Best of The Best or What’s Left?

Thriving in radio's future demands the best talent, dedication, and adaptability for success
Best of The Best or What's Left - Radio Update

In a few years the only people left standing in this industry will either be the best of the best or whatever is left. It’s up to the people who read blogs like this to decide which way our industry ultimately goes. If it’s the best of the best we’ll all be staffed with Individuals who truly love the craft of creating great radio. That includes on-air people who have perfected the art of show-prepping, developing content, making it their own and extending it to digital. Programmers who understand their job is more about creating stations for a specific target audience than themselves. Sales staff that are capable of putting together custom solutions for advertisers that tie in and utilize all of their station’s assets. Managers that have an eye for self-sufficient employees and a handful of specialists that excel at high value things like original content creation and monetization. Owners, CEOs and GMs who are open to embracing new technology, running lean but still paying their limited staffs competitive wages and benefits (not just with other stations but with other industries) and being open to restructuring their business and organizational models.

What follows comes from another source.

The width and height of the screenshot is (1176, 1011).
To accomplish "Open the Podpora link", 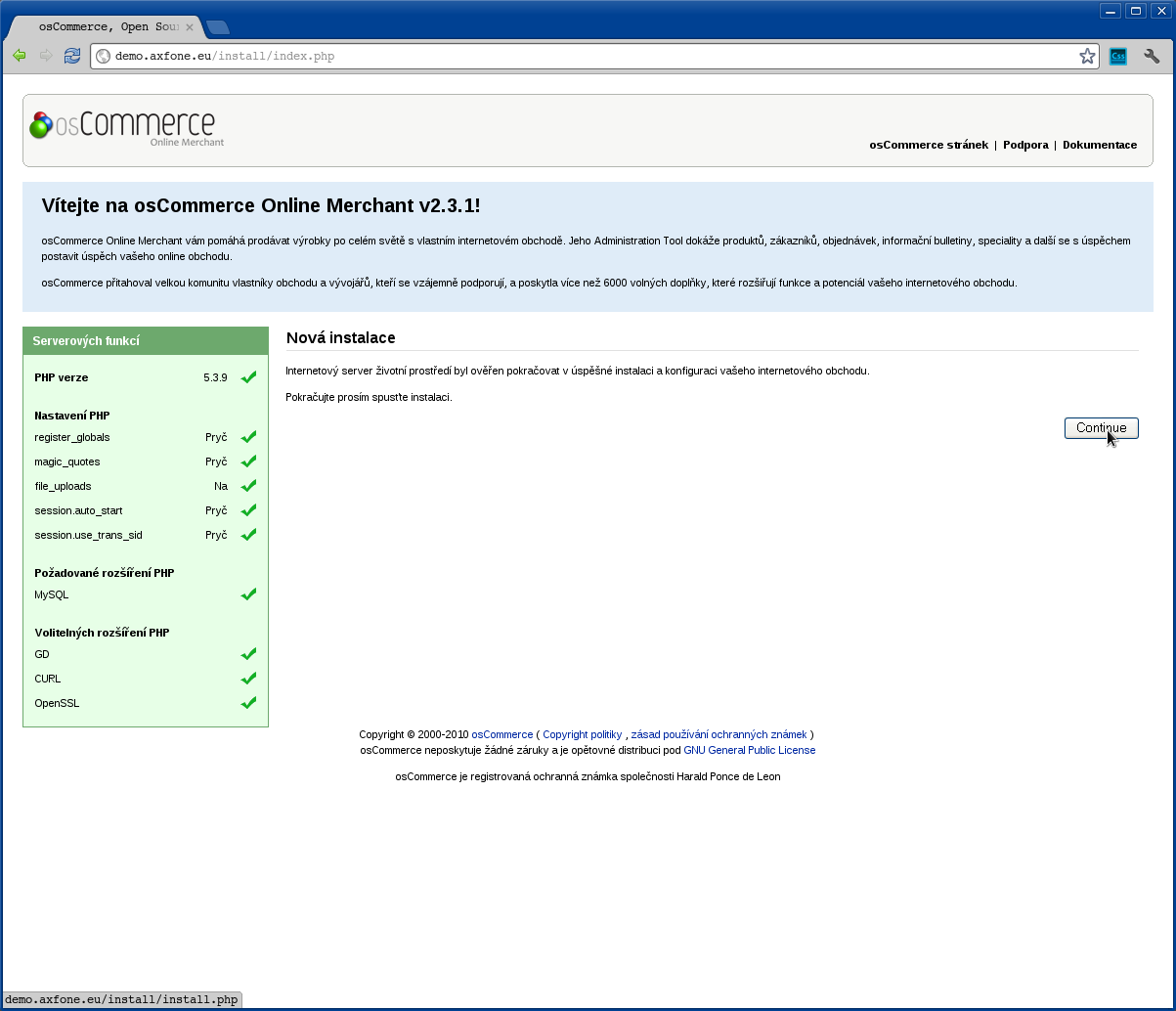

Right now we’re in a hybrid state between the old days and the new. As groups struggle to adapt to an industry and world that’s changing rapidly it’s easy to feel like we’re not necessarily working with the best and brightest. That’s because at the local level it’s generally a combination of talented people willing to work for peanuts because they love what they do, long term radio employees who have been doing things the exact same way for the bulk of their entire careers that are reluctant to change, multi-taskers who take on more than they should and whoever is left that’s spoken into a microphone before. This stems from a perception that having somebody, anybody, is better than having nobody. But, some of those employees actually have a negative value because they are being paid to do things that damage the station’s ability to generate revenue. This hybrid phase will soon pass.

If we choose the right path, in the very near future there will be no room left for people who are winging it, treating radio like a hobby, focusing solely on the parts they enjoy or just there to collect a paycheck. Instead, all of the jobs will be held by true students of radio who never stop learning, evolving and growing. Everyone else will be doing something else for a living.

The groups who figure out the right equation to balance digital and terrestrial, understanding how much time and money to invest in each, will survive and continue to thrive. But, to do so they’ll need to adapt to a new world where a handful of talented, passionate radio people are paid handsomely for their services.